I have also noticed that because she likes to feed around every 2hrs she won't sleep for long because she's hungry. So if I want her to have a long sleep I will top her up before going down for a nap. E.g. feed at 8 and feed again at 9.30 before going down at 10am.

I wanted her to have a long sleep over lunch but she will naturally have a longer sleep in the morning so I go with that and don't fret if her second nap is short.

Evenings are still not good here though - she sleeps just fine downstairs with us but as soon as she goes upstairs all hell breaks loose. So we will have to wait a few more weeks before trying again...

Exciting to hear of people thinking about trying again. I wonder who will have our first 'next' baby? Smile

Fleecy · 02/01/2012 21:00

Ooh forgot to say I was a bit Shock at the rude man who was put out at receiving a warning about burglars in the area.

TallyBear · 02/01/2012 21:00

Groovy I can't believe your routine - it's amazing. Not sure how you manage it though. I can't timetable Seb's nappy changes, he hates wet nappies (not bothered about dirty ones!) and bawls until it's taken off. He also tends to sleep after feeds or just when he is comfy Xmas Grin. He can take some time to go to sleep in the evening, he really fights it as soon as he is put down. We've got a night light (Moon light I think) plugged in on the landing which gives enough light to check on him in the night without waking him. It gives off an erie green light but it supposed to cost only about 50p a year to run.

Cheshire we had a talk today about other babies. I can't see that I will want another, however lovely Seb is. But we are also getting on a bit so can't hang around if we change our mind! Sorry to hear about your mc, we had one too before Seb. Horrible isn't it? As a result we took almost 2 years from starting to ttc until Seb was born.

Penelope1980 · 02/01/2012 21:02

Cheshire that makes sense then ...

I am thinking about next time too though, as he grows out of things I am putting them away hoping to use them again.

We only have a rough routine before bed, but no real day routine as I do different things every day.

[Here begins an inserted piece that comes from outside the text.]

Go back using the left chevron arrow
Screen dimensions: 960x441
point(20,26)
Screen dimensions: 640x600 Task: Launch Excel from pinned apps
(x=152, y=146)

When we get back from holiday (staying with family atm) I am going to try a stricter bedtime routine that has him going down without me in the room. it suited me to do that before as I wanted to sleep as soon as he did to maximise my sleep, but now he's sleeping well I am hoping to reclaim my evenings!

sassy34264 · 03/01/2012 00:28

argh- took ages to catch up- again! when will i learn?

happy new year and hope you all had a nice christmas.

so sorry to hear about all the poorly babies (and adults) we have just had colds here.

sorry to hear about your break in bilblio its horrible isnt it. it happened to me a few years ago. i was asleep upstairs with dd1, dp was at work. i had a few hundred quid on the bookshelf for dd1's birthday party and they snatched that and my mp3 player. i was just grateful they got something and didnt try to come upstairs.

eva has been sleeping through for over a week now- it is bliss. she sleeps from 11pm till anywhere between 8 and 10am. i even have to wake her sometimes as my boobs are popping!
she gives huge smiles, laughs and even tries to talk to you. (you couldnt prise a smile out of isobel )

i also have future clothes bought for dc's that will not be suitable for the climate at that time. Confused

i have some wonderful news. my best friend, who was on this thread originally but sadly miscarried (linda40) had a baby boy on the 1st january.
she has 2 girls already, so is thrilled to bits she got a boy. im so happy for her. cant wait to see him.

regarding age gaps. i had a 10 year gap and a 14 month gap. Grin
i can say that it is extremely difficult having such a little gap at the moment. but, i do have twins plus one, so it may not be as bad with just two. im hoping it will prove more beneficial as time goes on and they play and entertain one another. because at the moment they are viscious to each other! Smile

welcome to strawberry

we dont have a routine yet, but thats quite normal at this stage. most experts say 4-6 months is the time for routine as you can drive yourself bonkers trying and failing at such a young age.